How do duplicates happen?

Perhaps you're using a Web-to-Lead form. This type of form only creates Leads and usually does not check to see if a Lead already exists.

Another possible cause for duplicates could be that you've converted a previous Lead to a Contact. In this case, they should not be considered a Lead. Instead of creating a Lead for them, you can add an Event or Task to their Contact record.

But no worries. We can help! You can use the respondent's email address to search Salesforce for an existing record. If the respondent is already a Contact, you'll be able to update their information. If not, you can create a new Lead using dependent steps within the connector.


Avoid Duplicates with the Salesforce Connector (Video Tutorial)


This demonstration of the Salesforce Connector shows:
  • Updating a Contact
  • or Creating/Updating a Lead.
  • Adding an Attachment Object to a Contact or Lead

Create, Update, and Lookup Custom Salesforce Objects (Video Tutorial)
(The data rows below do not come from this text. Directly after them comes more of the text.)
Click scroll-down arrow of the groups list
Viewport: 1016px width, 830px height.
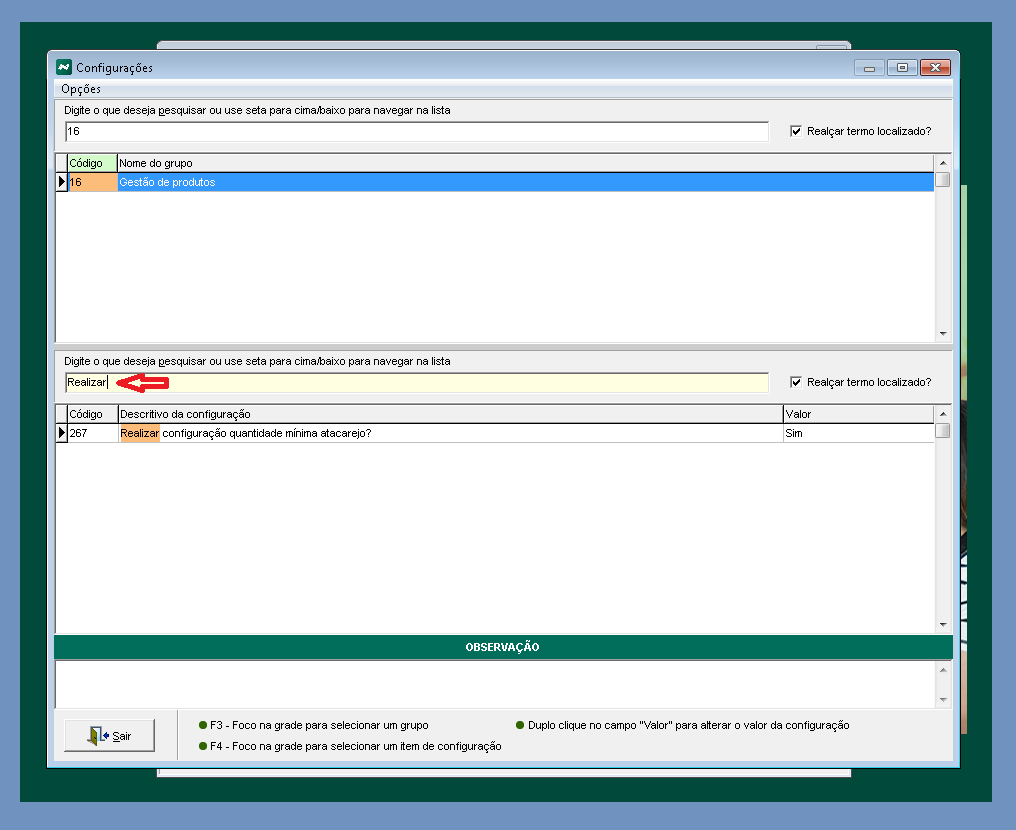pos(942,334)
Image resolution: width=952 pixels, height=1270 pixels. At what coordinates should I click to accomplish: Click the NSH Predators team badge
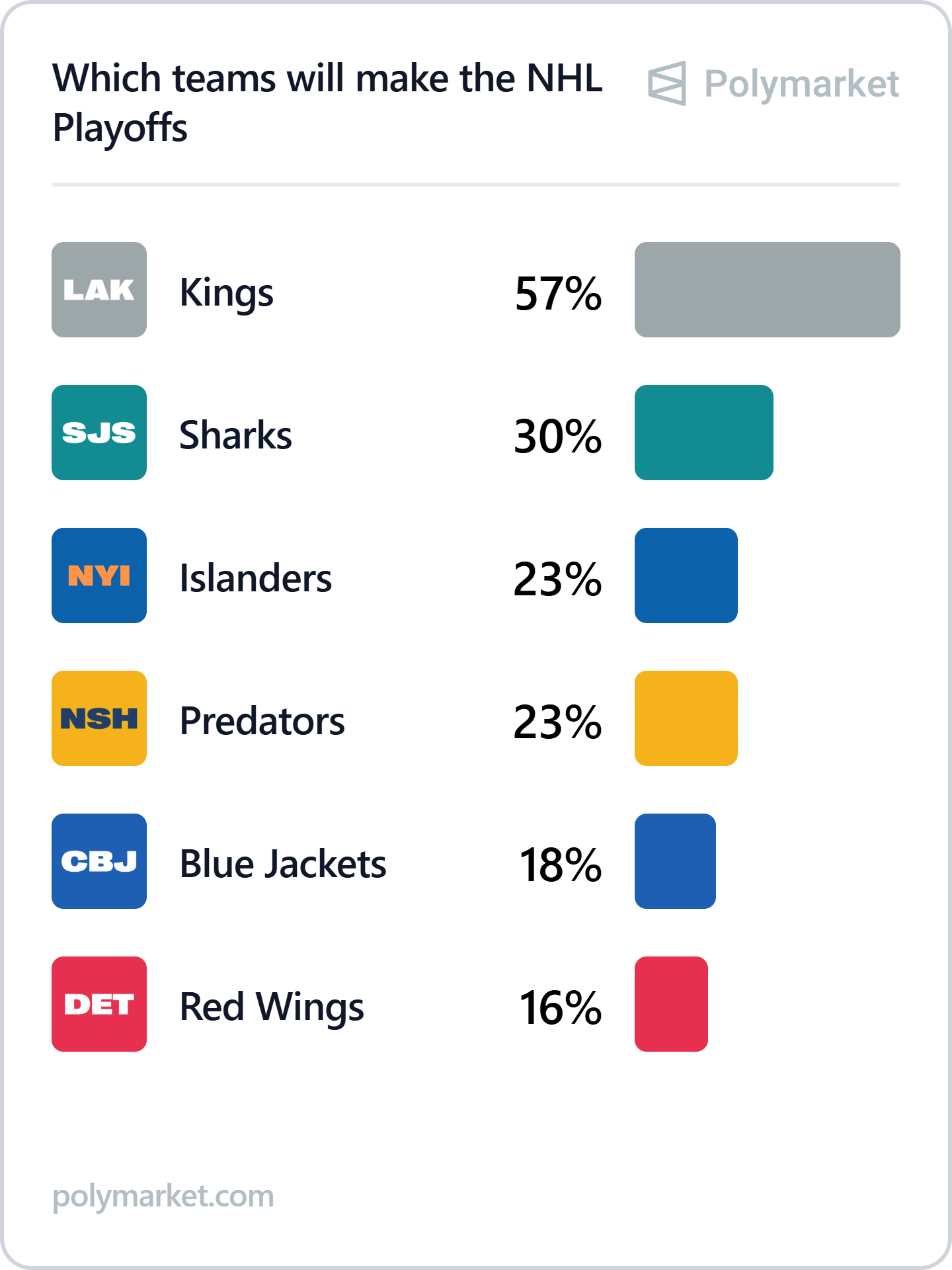[x=99, y=718]
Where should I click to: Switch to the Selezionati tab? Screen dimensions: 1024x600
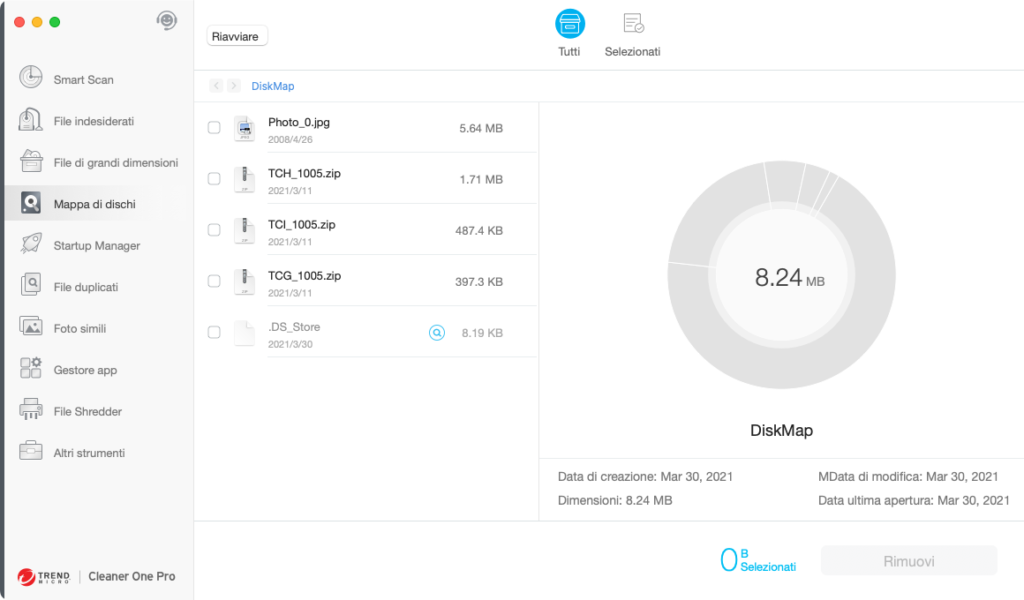tap(632, 33)
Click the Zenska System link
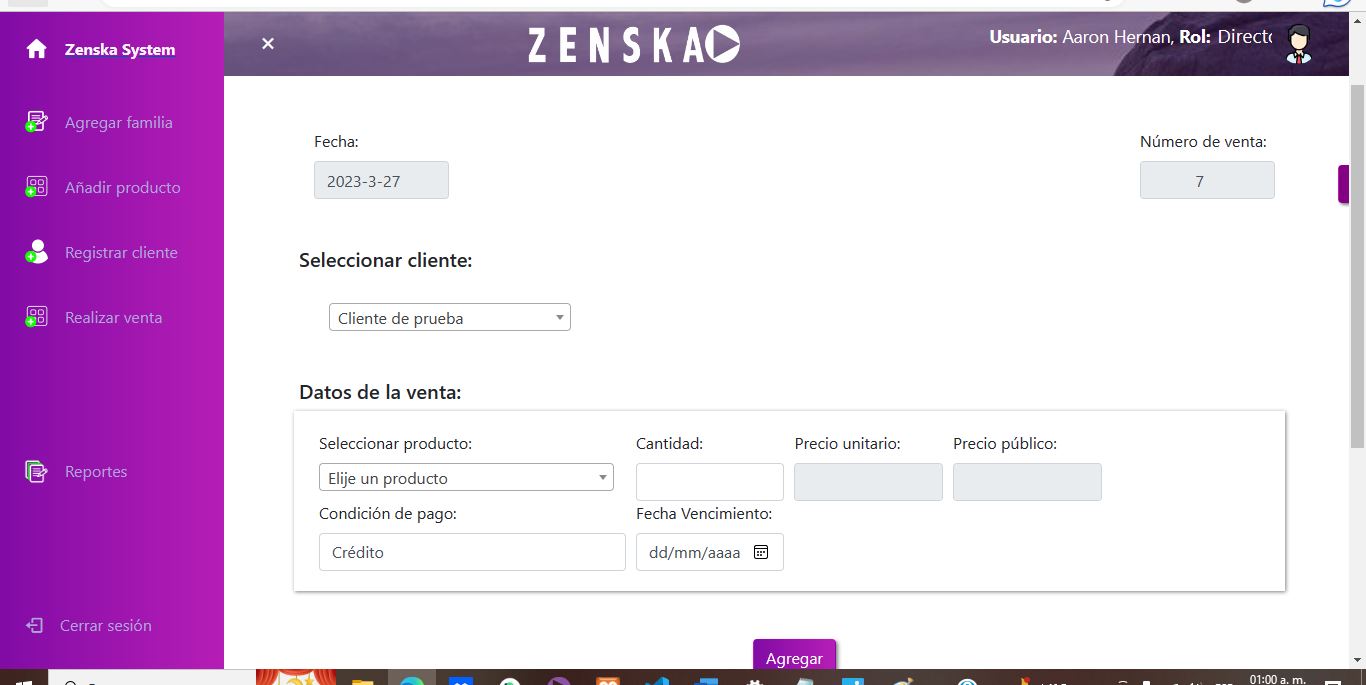The width and height of the screenshot is (1366, 685). [x=120, y=49]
This demonstration of the Salesforce Connector shows:
  • Creating Custom Objects.
  • Looking up and Updating Custom Objects.

Update an Existing Contact

First, select to Update the Contact object. An email address is unique, so base your Lookup on the email address entered in the form. Match your selections with the example below:

  • If no matching record is found: Skip this object and any dependent. (We'll take care of this in the next step.)
  • If one matching record is found: Update record (default).
  • If more than one records are found: This depends on what you need.
    • For example, pick Create a new record if you have several contacts sharing the same email address. If you choose End execution and log an error, you or the respondent will be notified of an error, but the data won't be pushed to Salesforce.


Create a Lead When No Contact Exists

Now, we need to handle the opposite situation, where no Contact exists. In this case, we want to create a new Lead. To do this, we follow a similar pattern as above Lookup the Contact, but apply the opposite logic:

  • If no matching record is found: Continue with dependent objects.
  • If one matching record is found: Skip this object and any dependent.
  • If more than one records are found: Skip this object and any dependent.

Add a step to Update Lead object as a dependent object to the Lookup Contact, and match your selections with the above example.

Again, if the Connector doesn't find any matching Leads, or if it discovers multiple Leads, a new record will be created. If only one matching Lead is found, that record will be updated with the mapped fields.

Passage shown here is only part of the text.